### List of tasks
(1) According to the text on vitamin E and selenium, what daily dose range of vitamin E may be of use?
(2) In the text on vitamin E and selenium, rewrite the passage starting with "Regulates vitamin A" and going on through "taking anticoagulant medication.", switching "sunflower seeds" to "pumpkin seeds".
(3) Pick up the text on vitamin E and selenium after its last sentence and continue it.

Text excerpt Block Start

Regulates vitamin A levels in humans. Vitamin E has a synergistic effect with both vitamin A and selenium. It is thought to prevent the formation of lipid peroxidation of sebum, which aggravates the inflammation of acne – i.e.: an antioxidant effect. Recommended doses of between 200 – 400 iu per day may be of use. Sources of vitamin E include wheat germ, alfalfa, dandelion, flaxseed, nettle, soy products, sunflower seeds, whole grains, asparagus, peas, vegetable oils, peanuts, almonds, butter and walnuts. Take according to label instructions if you suffer from diabetes, overactive thyroid, or are taking anticoagulant medication.
SELENIUM – An important antioxidant that has been shown to improve skin disorders such as acne, and works synergistically with vitamin E. Dietary sources of selenium include, chamomile, ginseng, rose hips, lemongrass, peppermint, kelp, brazil nuts, fennel seed, milk, garlic, wheat germ and whole grain products, broccoli, celery and cucumbers. Use according to label instructions.

Text excerpt Block End
Material shown Block Start

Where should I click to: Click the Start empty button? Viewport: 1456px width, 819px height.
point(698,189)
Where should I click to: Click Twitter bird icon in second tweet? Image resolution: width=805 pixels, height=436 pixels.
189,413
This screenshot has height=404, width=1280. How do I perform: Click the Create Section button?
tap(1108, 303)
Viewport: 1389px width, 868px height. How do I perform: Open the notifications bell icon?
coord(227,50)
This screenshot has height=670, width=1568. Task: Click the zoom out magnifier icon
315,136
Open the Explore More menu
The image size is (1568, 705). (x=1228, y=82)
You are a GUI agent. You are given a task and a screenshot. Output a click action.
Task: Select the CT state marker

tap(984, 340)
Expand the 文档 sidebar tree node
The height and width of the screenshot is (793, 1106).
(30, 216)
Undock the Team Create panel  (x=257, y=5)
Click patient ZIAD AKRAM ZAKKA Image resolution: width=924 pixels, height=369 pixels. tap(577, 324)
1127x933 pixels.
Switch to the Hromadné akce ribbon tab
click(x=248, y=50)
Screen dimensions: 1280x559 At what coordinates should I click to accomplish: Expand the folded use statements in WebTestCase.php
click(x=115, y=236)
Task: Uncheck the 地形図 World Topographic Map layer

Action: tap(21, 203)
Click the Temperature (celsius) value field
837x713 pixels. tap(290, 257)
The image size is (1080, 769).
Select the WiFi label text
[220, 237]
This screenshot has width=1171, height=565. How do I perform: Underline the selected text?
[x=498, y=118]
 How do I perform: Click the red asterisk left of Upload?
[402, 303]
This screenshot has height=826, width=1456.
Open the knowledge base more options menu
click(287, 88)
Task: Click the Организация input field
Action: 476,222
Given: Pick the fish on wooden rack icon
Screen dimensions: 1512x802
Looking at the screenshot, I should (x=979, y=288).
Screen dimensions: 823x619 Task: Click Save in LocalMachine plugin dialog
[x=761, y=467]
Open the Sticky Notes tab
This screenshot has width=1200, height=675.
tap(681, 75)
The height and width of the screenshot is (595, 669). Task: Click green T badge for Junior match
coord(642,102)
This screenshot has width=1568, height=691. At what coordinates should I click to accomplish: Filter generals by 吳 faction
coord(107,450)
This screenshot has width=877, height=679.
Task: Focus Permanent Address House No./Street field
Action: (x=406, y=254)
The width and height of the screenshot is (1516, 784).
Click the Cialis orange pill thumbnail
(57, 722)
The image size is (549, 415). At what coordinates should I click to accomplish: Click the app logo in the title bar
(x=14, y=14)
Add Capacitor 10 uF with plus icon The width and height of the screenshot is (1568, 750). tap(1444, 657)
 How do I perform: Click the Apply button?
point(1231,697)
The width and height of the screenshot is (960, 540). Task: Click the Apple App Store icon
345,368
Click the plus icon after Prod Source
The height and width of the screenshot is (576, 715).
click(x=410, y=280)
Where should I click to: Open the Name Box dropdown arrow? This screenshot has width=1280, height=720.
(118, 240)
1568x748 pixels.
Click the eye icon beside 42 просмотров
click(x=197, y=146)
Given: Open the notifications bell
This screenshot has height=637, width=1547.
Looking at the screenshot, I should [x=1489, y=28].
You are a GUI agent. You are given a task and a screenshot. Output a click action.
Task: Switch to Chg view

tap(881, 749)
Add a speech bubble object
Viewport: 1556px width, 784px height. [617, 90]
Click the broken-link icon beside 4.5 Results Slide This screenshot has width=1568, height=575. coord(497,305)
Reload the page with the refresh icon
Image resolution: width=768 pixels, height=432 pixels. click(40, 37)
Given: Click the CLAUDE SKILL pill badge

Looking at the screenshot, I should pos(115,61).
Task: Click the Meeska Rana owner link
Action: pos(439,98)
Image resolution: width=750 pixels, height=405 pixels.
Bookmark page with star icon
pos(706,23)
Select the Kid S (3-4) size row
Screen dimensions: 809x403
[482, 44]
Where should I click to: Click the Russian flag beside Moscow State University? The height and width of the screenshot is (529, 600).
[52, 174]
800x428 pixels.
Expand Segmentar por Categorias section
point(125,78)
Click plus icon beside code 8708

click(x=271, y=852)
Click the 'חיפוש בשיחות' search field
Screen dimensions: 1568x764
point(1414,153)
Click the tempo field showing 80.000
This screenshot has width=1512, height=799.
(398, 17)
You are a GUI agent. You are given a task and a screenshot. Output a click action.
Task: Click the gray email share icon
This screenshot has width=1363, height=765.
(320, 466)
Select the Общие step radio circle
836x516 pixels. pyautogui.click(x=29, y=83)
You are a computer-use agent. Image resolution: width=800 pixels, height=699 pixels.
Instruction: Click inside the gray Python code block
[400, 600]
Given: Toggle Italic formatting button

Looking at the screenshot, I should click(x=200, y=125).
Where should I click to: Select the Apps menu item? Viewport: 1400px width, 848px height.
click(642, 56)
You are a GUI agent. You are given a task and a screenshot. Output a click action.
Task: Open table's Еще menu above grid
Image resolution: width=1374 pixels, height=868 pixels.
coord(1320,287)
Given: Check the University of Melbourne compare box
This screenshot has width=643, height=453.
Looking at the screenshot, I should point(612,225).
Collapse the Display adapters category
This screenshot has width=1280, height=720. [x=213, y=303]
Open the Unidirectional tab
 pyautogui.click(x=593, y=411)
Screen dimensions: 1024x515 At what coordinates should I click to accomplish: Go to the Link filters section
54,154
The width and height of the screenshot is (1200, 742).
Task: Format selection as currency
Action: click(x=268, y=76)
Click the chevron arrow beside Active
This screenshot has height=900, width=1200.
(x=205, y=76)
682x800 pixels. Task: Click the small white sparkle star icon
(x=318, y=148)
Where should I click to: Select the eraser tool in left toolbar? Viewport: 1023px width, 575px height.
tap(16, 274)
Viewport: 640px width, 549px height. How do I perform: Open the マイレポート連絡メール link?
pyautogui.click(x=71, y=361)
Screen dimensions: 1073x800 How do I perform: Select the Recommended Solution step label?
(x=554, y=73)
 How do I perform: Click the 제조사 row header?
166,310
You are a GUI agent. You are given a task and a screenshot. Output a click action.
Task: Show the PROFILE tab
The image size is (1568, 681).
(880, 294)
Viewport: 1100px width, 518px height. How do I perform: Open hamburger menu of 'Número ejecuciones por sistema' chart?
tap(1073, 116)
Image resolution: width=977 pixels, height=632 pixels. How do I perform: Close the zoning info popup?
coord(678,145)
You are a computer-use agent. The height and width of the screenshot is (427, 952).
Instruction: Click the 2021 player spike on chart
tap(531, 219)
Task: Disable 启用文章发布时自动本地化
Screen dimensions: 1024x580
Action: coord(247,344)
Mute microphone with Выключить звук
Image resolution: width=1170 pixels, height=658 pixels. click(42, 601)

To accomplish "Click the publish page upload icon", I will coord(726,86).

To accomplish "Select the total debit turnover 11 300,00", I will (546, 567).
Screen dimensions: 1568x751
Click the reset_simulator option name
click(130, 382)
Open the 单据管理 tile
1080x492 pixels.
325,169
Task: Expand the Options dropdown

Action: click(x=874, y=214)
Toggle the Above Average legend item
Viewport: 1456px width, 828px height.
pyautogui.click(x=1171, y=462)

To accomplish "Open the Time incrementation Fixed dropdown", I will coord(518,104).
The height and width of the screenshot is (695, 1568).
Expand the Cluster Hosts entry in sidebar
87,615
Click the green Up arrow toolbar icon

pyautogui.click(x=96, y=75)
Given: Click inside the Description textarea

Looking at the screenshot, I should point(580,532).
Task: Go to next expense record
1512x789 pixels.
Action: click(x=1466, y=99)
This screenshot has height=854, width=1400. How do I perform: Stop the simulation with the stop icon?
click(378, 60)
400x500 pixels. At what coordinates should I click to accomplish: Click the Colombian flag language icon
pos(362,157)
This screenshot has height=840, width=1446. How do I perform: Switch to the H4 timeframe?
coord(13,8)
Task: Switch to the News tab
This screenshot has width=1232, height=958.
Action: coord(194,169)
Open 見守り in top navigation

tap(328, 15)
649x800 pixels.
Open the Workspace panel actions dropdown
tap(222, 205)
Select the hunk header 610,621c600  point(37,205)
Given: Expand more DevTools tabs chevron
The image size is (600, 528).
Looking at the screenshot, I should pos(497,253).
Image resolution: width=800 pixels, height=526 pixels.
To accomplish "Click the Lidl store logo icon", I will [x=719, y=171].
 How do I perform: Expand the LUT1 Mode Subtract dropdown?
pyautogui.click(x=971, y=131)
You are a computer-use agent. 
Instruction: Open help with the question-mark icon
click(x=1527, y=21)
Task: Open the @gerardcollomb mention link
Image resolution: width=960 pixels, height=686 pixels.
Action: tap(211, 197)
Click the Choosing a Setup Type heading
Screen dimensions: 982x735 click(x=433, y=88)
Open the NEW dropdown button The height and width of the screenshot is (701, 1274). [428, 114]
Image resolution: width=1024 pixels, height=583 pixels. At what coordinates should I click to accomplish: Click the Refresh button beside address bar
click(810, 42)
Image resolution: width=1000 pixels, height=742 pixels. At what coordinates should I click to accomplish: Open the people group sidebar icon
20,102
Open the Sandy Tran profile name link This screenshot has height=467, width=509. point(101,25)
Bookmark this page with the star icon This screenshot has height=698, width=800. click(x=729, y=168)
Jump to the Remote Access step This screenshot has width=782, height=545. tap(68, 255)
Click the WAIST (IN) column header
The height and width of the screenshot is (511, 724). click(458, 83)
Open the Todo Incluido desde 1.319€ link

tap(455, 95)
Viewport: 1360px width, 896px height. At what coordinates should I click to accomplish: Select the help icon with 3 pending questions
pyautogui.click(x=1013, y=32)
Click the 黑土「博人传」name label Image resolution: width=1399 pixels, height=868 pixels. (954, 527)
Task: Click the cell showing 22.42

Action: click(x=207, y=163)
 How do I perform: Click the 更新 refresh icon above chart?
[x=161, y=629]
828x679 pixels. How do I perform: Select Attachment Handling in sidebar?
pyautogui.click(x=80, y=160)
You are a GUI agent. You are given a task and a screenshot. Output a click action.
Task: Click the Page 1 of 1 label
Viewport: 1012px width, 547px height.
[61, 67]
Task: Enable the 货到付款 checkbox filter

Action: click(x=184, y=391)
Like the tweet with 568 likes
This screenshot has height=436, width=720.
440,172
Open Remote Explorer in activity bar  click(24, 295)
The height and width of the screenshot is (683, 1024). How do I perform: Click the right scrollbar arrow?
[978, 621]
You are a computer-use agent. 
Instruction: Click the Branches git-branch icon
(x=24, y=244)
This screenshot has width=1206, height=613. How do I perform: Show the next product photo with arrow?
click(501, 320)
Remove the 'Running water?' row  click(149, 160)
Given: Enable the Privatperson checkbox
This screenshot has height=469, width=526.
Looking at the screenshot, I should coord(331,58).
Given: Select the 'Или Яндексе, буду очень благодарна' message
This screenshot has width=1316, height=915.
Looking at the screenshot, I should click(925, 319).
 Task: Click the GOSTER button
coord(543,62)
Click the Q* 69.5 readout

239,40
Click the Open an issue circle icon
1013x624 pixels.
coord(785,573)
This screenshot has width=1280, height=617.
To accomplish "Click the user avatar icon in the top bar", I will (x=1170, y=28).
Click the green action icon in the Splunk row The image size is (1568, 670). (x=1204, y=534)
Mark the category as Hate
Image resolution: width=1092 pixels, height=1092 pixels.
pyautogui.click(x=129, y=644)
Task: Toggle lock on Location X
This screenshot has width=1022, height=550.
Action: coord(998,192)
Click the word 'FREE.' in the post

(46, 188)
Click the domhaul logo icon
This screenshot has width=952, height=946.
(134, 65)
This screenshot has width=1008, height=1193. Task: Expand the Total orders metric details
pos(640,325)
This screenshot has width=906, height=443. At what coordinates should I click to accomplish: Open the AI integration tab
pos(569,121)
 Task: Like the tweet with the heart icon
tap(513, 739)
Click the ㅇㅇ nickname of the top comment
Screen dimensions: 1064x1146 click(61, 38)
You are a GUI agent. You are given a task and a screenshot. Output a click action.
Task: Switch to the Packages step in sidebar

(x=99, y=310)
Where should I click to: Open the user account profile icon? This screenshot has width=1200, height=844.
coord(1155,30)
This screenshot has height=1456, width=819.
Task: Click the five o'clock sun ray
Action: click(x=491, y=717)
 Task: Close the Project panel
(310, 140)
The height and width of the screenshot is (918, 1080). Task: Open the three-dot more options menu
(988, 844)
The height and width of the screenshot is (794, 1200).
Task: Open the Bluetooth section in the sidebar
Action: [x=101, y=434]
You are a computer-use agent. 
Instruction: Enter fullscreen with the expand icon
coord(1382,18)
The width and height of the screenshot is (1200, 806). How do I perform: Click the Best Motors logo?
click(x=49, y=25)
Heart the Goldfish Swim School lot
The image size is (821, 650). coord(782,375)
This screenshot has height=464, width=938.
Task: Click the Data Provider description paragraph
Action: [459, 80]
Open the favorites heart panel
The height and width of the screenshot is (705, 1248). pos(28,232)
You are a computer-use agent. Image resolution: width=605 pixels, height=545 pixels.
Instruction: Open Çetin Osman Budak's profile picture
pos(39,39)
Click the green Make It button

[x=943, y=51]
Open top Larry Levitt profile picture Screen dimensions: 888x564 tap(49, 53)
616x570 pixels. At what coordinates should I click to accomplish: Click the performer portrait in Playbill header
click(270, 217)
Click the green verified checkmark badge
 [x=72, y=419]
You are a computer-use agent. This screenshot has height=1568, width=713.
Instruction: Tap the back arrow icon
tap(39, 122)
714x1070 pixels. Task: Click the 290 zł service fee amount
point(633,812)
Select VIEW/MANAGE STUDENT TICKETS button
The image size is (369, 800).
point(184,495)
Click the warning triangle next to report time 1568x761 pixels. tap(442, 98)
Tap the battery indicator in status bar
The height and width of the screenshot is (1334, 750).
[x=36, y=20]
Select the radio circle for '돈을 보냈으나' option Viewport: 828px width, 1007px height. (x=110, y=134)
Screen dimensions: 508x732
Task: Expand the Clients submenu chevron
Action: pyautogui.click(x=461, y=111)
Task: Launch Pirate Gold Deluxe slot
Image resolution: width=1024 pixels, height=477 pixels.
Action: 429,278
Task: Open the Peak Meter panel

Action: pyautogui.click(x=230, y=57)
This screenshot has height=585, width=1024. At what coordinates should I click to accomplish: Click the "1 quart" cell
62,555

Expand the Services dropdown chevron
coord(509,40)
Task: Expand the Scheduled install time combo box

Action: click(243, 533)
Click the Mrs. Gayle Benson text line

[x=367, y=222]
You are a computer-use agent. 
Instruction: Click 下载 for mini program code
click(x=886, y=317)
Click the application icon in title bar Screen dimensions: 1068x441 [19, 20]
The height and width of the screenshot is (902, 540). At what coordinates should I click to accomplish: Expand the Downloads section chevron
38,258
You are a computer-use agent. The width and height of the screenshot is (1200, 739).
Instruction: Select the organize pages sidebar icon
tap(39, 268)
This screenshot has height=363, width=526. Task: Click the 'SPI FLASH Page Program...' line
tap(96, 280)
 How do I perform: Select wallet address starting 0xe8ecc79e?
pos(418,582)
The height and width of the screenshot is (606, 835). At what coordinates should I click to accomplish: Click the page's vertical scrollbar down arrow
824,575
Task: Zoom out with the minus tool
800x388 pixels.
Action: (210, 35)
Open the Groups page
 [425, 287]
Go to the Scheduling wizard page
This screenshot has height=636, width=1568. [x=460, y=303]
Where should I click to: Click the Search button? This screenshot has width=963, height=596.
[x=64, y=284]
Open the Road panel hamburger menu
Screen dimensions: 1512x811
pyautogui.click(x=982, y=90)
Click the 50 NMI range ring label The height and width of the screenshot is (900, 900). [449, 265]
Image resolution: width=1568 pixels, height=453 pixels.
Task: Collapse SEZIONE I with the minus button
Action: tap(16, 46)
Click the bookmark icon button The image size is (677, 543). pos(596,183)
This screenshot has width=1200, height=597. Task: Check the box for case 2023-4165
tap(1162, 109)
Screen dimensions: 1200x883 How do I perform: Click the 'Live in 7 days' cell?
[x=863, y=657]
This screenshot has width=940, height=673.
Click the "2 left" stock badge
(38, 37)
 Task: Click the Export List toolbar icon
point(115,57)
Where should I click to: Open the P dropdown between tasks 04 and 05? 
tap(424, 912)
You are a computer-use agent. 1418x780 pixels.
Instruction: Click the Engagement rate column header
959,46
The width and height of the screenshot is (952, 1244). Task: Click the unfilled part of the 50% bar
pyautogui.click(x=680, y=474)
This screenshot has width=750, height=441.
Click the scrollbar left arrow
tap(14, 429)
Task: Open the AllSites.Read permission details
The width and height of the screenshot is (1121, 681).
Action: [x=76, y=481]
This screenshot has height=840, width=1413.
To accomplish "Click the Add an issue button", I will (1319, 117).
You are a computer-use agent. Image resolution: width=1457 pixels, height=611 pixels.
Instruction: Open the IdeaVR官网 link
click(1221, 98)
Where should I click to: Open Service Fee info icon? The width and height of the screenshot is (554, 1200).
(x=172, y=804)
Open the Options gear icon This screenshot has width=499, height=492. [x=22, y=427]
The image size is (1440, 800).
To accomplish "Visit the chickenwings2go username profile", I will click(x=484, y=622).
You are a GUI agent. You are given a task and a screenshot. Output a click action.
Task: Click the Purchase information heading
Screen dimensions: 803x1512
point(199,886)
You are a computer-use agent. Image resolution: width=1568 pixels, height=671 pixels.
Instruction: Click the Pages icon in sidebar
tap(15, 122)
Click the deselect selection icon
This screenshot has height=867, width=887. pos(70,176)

Material shown Block End

### Set of answers
(1) Between 200 and 400 iu per day.

(2)
Regulates vitamin A levels in humans. Vitamin E has a synergistic effect with both vitamin A and selenium. It is thought to prevent the formation of lipid peroxidation of sebum, which aggravates the inflammation of acne – i.e.: an antioxidant effect. Recommended doses of between 200 – 400 iu per day may be of use. Sources of vitamin E include wheat germ, alfalfa, dandelion, flaxseed, nettle, soy products, pumpkin seeds, whole grains, asparagus, peas, vegetable oils, peanuts, almonds, butter and walnuts. Take according to label instructions if you suffer from diabetes, overactive thyroid, or are taking anticoagulant medication.

(3)
Is an important antioxidant and is well known for its importance for normal skin function, it improves wound healing, assists the immune system and aids inflammation control. Supplementation of 30 mg two or three times daily for about twelve weeks may improve the appearance of acne. A dose of 30 mg per day thereafter is recommended. Zinc can be found in milk, alfalfa, chamomile, dandelion sesame, pumpkin and sunflower seeds, parsley, brewer’s yeast, legumes, rose hip, soybeans, wheat, and other whole grain products. Excess zinc intake may cause copper deficiency. For prolonged periods of zinc intake, copper is recommended i.e.: 30 mg zinc with 2 mg of copper. Do not use more than 100 mg daily as excess zinc may depress the immune system.
BURDOCK – Burdock root and red clover are blood cleansers. Use according to label instructions. Burdock root should be used with caution during pregnancy and may reduce iron absorption.
ECHINACEA, PURPLE CONEFLOWER.
Inhibits inflammation, promotes wound healing and stimulates the immune system. Use according to label instructions. Do not use if allergic to plants in the sunflower family. Do not use if you have an autoimmune disease or have a progressive disease such as multiple sclerosis or tuberculosis.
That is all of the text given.